There have over the course of my absence been many changes there, a new pastor, new parishioners but most prominent- the closing of our Convent after 120 years. Our sisters are some of the kindest, gentlest hearted women I have ever met. The are Daughters of Charity of St Vincent De Paul , many of which are teachers who filled various functions in our parish school and social workers who oversaw the parish outreach. I spent many hours in that parish outreach with the poor and needy of the community listening and I hope helping. Getting so much more then I ever gave from people who had little reason for hope but always seemed to have an abundance of it.

The question now is if I go back to helping with the less fortunate in our community-how will my experience with the death of my children affect my interaction with my clients? Will I be more compassionate, more empathetic?

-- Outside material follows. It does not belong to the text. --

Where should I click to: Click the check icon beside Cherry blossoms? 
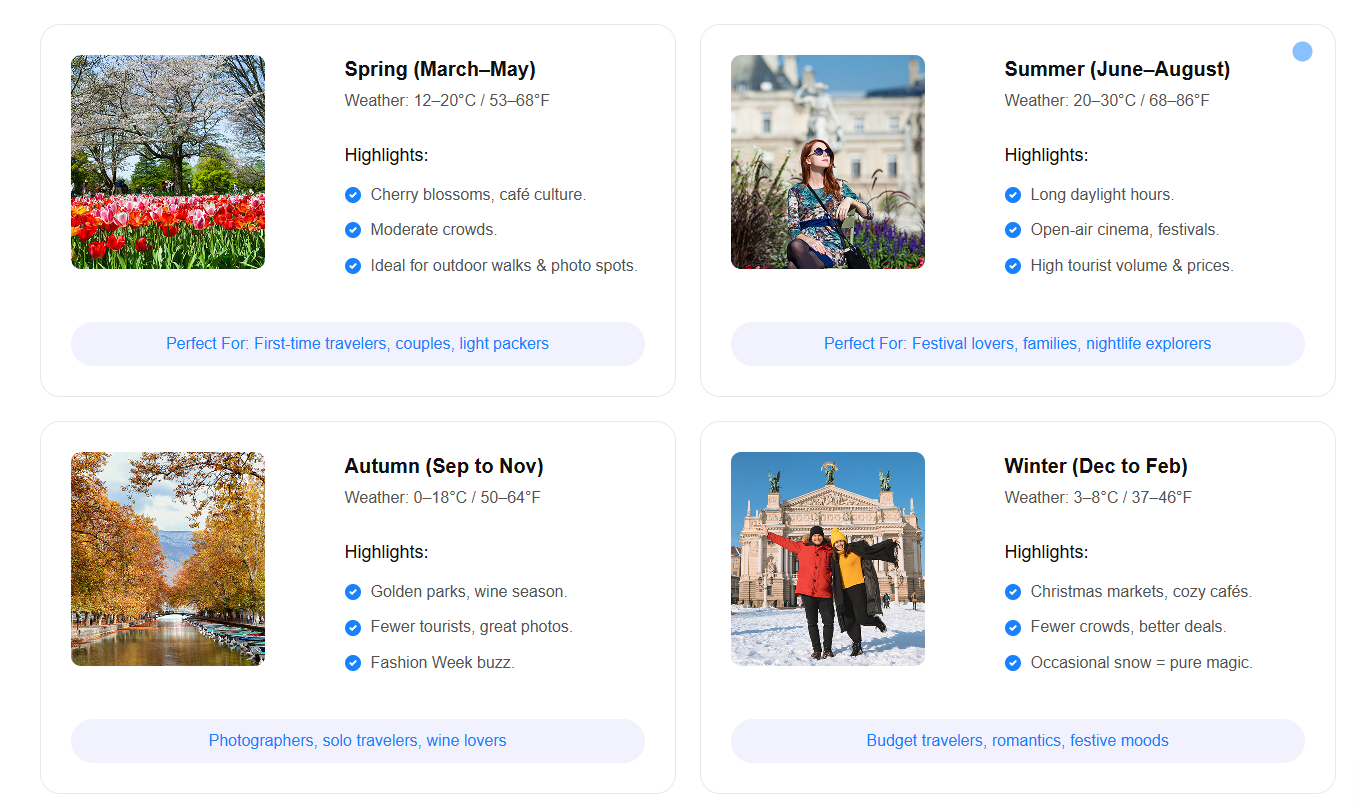pyautogui.click(x=353, y=195)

My fear is-  that their circumstances and distress might overwhelm me and it will be to much.

But I'm feeling the pull.

January 25, 2011

OVER MY PIE TONIGHT

We went out to dinner tonight, or I should say supper. And I was thinking of those things that are quintessentially Southern at least in my mind, besides pie. I know Nana liked pie, she made them all the time. But last week when we were visiting the cousins in Charlotte, little Max was loving his pie and it started me thinking. So besides the fried chicken, rolls and slaw ( that's coleslaw ya'll)  & sweet tea there are other things that feel unique special to this place, give it it's own flavor if you will.

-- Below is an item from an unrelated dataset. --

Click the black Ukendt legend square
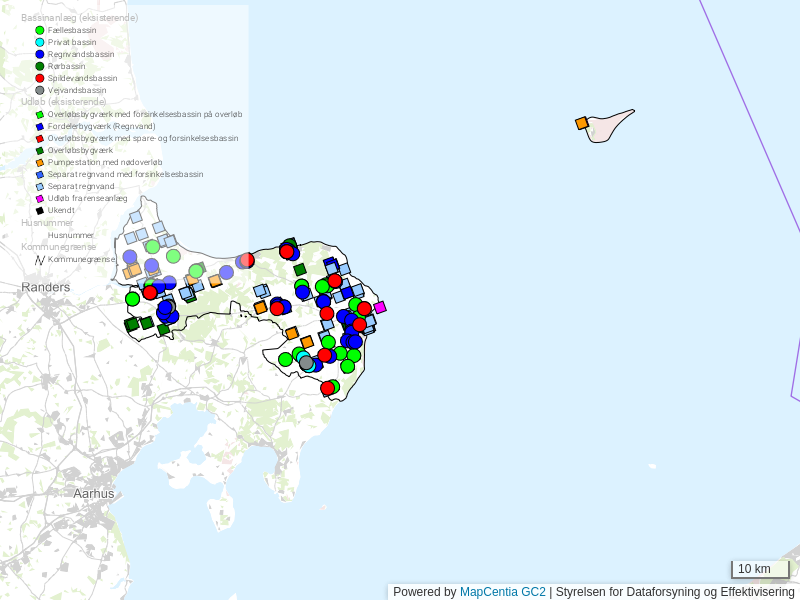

There are may things that to me- born a Northerner that strike me as truly Southern. For instance the number of churches that are within a short distance of my house. As a Catholic however I am SOL (Sh__ out of luck) I still have to drive 28 miles to Mass.  However I should say I have been invited ( and have been a guest) to many churches which include most every Protestant denomination as well as Baptist Churches alike. The people here are some of the most kind and genuine people I have ever met. Church supper anyone? A great way to get to know your neighbor.

If I grow tomatoes in my garden and the neighbor has sweet potatoes, or corn it will gladly be shared without discussion, just a bag or a box and a quiet thank you, that's how things are done here. Need fruit? I have fruit tree's ask and you shall receive. Want to fish, if you don't have a problem seeing the occasional snake then throw a fishing poll in my pond, no problemo. Just keep your llama's away from my property, they are  four legged wrecking balls that spit...
Don't laugh it happened once!


A few other thing that come to mind about living here :
The mail man never walks (mine's a woman)
Dogs are hunting dogs mostly, rarely house pets and usually never to inside the house .
People always wave or beep when they drive by your house.
You are your own garbage man, this sucks big time.
Strangers never get out of their car in the driveway, they always beep their horns (worried about dogs).